Stored data entries:
⟨

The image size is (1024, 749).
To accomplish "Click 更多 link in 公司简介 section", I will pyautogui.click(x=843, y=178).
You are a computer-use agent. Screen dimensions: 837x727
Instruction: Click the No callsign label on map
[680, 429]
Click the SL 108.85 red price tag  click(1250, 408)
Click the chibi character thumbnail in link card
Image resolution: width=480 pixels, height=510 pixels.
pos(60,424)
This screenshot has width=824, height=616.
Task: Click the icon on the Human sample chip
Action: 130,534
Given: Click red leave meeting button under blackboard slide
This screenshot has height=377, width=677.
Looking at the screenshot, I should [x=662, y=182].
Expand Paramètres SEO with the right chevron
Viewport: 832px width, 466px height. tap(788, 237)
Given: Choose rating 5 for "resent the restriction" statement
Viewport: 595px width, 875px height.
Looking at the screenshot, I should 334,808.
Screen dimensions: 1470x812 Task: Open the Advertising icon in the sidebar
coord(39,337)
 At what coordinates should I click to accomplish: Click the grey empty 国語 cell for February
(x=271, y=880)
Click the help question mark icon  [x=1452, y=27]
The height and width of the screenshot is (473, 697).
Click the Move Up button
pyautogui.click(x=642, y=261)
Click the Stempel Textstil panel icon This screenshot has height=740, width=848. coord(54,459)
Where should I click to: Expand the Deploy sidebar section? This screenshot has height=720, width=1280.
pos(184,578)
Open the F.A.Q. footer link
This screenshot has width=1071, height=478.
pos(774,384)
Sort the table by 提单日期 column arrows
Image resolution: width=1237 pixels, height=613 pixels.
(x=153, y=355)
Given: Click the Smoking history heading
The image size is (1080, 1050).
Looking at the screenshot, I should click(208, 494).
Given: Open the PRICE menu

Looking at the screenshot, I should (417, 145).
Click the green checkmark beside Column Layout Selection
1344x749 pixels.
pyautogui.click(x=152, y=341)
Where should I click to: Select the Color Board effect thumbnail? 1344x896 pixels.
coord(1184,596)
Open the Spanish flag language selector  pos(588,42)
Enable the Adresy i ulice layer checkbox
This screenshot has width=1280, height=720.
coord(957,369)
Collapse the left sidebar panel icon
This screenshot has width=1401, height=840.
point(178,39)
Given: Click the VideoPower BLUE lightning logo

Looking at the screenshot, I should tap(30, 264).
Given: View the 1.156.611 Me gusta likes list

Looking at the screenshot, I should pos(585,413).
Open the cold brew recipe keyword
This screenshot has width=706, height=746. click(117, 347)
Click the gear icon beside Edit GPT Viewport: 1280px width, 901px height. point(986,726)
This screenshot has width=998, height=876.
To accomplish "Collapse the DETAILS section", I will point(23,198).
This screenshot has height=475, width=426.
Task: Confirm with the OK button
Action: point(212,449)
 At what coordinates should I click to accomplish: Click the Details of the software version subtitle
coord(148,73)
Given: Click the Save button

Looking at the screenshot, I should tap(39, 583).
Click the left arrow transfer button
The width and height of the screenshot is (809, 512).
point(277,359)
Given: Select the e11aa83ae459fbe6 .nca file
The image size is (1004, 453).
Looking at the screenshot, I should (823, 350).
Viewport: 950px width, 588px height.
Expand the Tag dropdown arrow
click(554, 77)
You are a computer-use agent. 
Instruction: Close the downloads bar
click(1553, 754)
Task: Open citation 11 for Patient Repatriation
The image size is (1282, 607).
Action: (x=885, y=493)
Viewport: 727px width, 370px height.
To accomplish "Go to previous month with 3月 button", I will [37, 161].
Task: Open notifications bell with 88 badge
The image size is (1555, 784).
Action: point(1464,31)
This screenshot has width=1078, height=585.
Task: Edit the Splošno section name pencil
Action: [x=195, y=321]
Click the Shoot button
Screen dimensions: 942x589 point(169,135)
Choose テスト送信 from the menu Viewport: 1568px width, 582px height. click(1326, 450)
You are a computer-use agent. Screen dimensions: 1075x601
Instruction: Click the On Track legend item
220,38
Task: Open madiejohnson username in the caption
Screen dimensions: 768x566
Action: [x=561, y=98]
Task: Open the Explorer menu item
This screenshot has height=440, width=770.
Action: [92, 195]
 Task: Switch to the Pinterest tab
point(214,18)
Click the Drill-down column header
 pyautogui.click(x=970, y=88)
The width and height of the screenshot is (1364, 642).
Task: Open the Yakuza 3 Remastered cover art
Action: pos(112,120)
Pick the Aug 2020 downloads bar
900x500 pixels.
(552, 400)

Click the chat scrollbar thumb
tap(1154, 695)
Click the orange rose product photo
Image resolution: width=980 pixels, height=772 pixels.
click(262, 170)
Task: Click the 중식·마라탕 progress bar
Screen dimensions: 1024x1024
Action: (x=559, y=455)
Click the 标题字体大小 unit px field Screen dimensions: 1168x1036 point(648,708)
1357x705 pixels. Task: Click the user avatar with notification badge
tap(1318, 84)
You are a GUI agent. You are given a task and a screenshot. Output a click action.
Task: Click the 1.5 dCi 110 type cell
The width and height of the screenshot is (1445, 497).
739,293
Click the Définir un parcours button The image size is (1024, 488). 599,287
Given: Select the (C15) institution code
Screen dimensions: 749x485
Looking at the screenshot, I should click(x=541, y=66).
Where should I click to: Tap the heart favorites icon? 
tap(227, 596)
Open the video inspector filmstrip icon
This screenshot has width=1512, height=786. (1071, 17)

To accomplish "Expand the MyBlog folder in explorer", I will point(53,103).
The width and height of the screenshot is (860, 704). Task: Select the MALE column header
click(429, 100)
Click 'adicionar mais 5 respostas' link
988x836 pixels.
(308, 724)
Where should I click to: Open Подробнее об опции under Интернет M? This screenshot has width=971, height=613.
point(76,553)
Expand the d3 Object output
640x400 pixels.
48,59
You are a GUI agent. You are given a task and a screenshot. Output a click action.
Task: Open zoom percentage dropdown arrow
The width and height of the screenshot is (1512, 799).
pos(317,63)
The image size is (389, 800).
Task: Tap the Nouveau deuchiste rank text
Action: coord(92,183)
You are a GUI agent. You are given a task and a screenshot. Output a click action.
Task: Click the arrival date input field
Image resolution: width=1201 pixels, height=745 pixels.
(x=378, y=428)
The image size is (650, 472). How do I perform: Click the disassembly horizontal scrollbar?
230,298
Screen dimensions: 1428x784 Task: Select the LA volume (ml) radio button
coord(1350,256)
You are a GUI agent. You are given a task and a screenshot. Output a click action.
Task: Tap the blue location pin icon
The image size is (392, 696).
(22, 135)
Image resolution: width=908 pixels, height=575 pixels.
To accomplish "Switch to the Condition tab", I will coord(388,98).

⟩

WHAT TO WORK ON:
The job here is to find each line above with the word "computer" and copy it.

SOLUTION TO THIS PROBLEM:
You are a computer-use agent. Screen dimensions: 837x727
You are a computer-use agent. 
You are a computer-use agent. Screen dimensions: 1075x601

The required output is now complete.